Drue Banta Winters | AFS Policy Director. Email: [email protected]
Julie Claussen | Fisheries Conservation Foundation
Carolyn Hall | Works on Water
Katie O’Reilly | University of Notre Dame
As fisheries scientists, we understand the value of water. Our work is intrinsically connected to it and its many facets: its quality, flow, availability, and temperature, to name a few. Human-caused climate change is increasingly putting a spotlight on our relationship to water. Fisheries scientists are rapidly adjusting to the consequences of higher temperatures, warming waters, drought, forest fires, more intense storms, and sea level rise for both fish and human communities. Yet nearly 40% of Americans still do not believe climate change has a direct connection to them, according to the Pew Research Center (https://pewrsr.ch/3eoVsAh). This disconnect alarmed and inspired AFS Past President Scott Bonar to issue a call to action for AFS members to reach out to non-scientists with the goal of building support for reducing fossil fuel emissions.
It is often said that as AFS members, we are great at speaking to each other. We love to share graphs and statistics, but that passion for data often doesn’t resonate with journalists, policymakers, or other audiences. The skills needed to connect with non-scientists about our work and how it relates to the changing climate generally falls outside the communication comfort zone for many of our members. The good news is that many fisheries professionals are looking to be part of changing the narrative around climate change, and are eager to develop the skills that will help them be effective in their communication efforts.
That was the impetus for the AFS Climate Ambassador Program. What began as a relatively modest idea for communications training has developed into a unique 2-year program to build a network of skilled fisheries and climate science communicators who can interact with a broad range of audiences using a variety of communication techniques.

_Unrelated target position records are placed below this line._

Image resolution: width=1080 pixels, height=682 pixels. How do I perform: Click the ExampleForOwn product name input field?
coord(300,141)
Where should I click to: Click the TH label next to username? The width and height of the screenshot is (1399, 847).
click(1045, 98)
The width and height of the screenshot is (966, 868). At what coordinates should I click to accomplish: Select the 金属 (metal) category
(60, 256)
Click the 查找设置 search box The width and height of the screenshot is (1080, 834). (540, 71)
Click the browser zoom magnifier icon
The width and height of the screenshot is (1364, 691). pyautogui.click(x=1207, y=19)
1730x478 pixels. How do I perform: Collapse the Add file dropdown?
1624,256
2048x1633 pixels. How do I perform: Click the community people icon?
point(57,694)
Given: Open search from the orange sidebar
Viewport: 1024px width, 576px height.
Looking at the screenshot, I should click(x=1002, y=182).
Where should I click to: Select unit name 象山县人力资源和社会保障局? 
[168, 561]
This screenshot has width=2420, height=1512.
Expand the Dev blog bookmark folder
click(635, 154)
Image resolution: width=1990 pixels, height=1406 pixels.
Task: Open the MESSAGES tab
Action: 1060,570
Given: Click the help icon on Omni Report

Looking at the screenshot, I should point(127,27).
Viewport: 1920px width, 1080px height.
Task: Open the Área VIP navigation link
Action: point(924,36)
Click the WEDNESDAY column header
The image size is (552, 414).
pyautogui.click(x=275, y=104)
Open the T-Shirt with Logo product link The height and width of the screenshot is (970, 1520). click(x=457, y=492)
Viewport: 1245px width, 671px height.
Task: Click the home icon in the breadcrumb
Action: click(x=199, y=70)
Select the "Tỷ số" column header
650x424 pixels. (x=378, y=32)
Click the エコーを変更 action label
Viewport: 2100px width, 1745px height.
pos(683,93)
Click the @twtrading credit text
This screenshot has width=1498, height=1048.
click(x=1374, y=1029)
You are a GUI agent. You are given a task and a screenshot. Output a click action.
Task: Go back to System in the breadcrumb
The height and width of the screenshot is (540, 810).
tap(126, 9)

The application process for the first cohort of 30 ambassadors was held in the fall of 2020, and the response was overwhelming, with close to 100 applications submitted. A selection committee evaluated the applications, considering regional and ecosystem representation, as well as applicants’ areas of expertise. Our inaugural class of 30 talented scientists began their training in January 2021 with the COMPASS Message Box Training, followed by a lecture from Randy Olsen in his “And, But, Therefore” narrative training. Ambassadors now meet twice a month for a training session that explores a communications topic, followed by a hands-on practical skill building session. The training sessions have included narrative development, communicating with policymakers, exploring improvisation and acting skills, gaining confidence with media pitches and journalists, effectively using visuals, and developing compelling presentations.
Most importantly, Ambassadors are learning to connect their own personal experiences that express why they care and relate to why they want and need the audience to care about the fish and waters that are being impacted by climate change. To do this, they are learning how to take into account their audience’s thoughts and feelings in order to craft a message that is based on shared values. And they are exploring the power of visuals and image-rich descriptions to emphasize key points, leaving behind the world of complicated charts and graphs and technical terminology.
In the recipe to make this program matter, the key ingredient was a group of dedicated individuals willing to explore, expand their perspective, assess their communication strengths and weaknesses, practice new methods, and welcome evaluations. This first cohort of Climate Ambassadors are meeting those challenges head-on. They volunteer their time not only to attend the training and working sessions, but also to produce various outreach materials, such as essays, media pitches, presentations, policy fact sheets, or just practice having meaningful conversations about climate change.
The techniques and skills gained through this program are preparing the Ambassadors to inspire audiences to both care and be motivated to act. Actions for change are a personal choice and will range from increased interest in their local fish populations and waters, to signing up for community science monitoring, to contacting their representatives with policy suggestions, to creating public momentum behind reducing the use of fossil fuels. Whatever level of action our Ambassadors inspire, they are showing that the future is indeed bright in our ability to change perspectives and engage our diverse audiences.
The Climate Ambassador Program is supported by a grant from NOAA Fisheries, in-kind support from the Fisheries Conservation Foundation, and nearly 1,000 volunteer hours from a small team of science communicators who are building the program from the ground up and counseling the Ambassadors to hone their skills.